WHAT TO DO: Word for word, and without a single picture, repeat the entries.

*** Opening DATA ***

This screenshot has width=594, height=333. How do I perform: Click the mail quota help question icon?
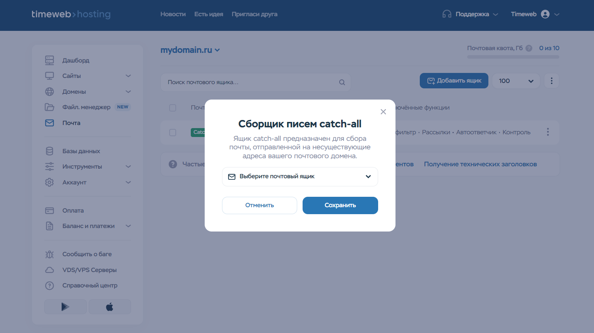(529, 48)
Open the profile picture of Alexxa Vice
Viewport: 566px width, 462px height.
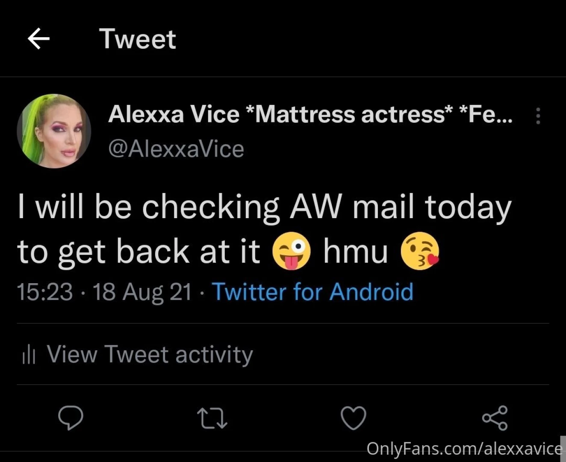[x=54, y=131]
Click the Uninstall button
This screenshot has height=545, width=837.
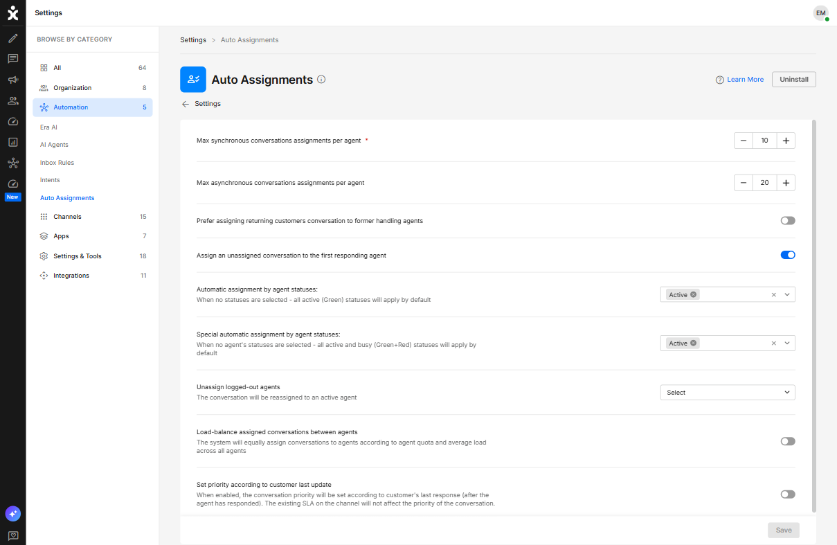[794, 80]
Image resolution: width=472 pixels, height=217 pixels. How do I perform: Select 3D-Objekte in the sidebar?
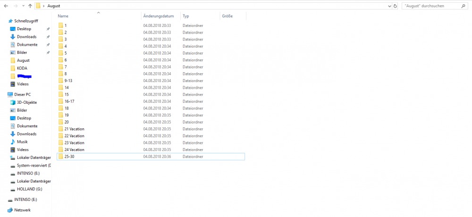point(26,102)
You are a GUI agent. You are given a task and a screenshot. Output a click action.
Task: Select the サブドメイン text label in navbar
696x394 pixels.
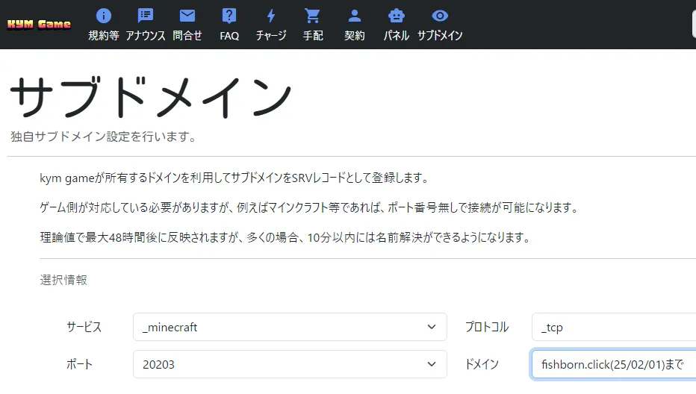pos(440,36)
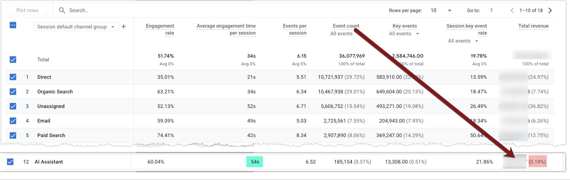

*** Closing DATA ***

OUTPUT OF THE TASK:
This screenshot has width=594, height=333. How do I perform: Click the mail quota help question icon?
(529, 48)
Open the profile picture of Alexxa Vice
Viewport: 566px width, 462px height.
[x=54, y=131]
Click the Uninstall button
This screenshot has height=545, width=837.
[794, 80]
Image resolution: width=472 pixels, height=217 pixels. How do I perform: Select 3D-Objekte in the sidebar?
point(26,102)
You are a GUI agent. You are given a task and a screenshot. Output a click action.
Task: Select the サブドメイン text label in navbar
696x394 pixels.
pos(440,36)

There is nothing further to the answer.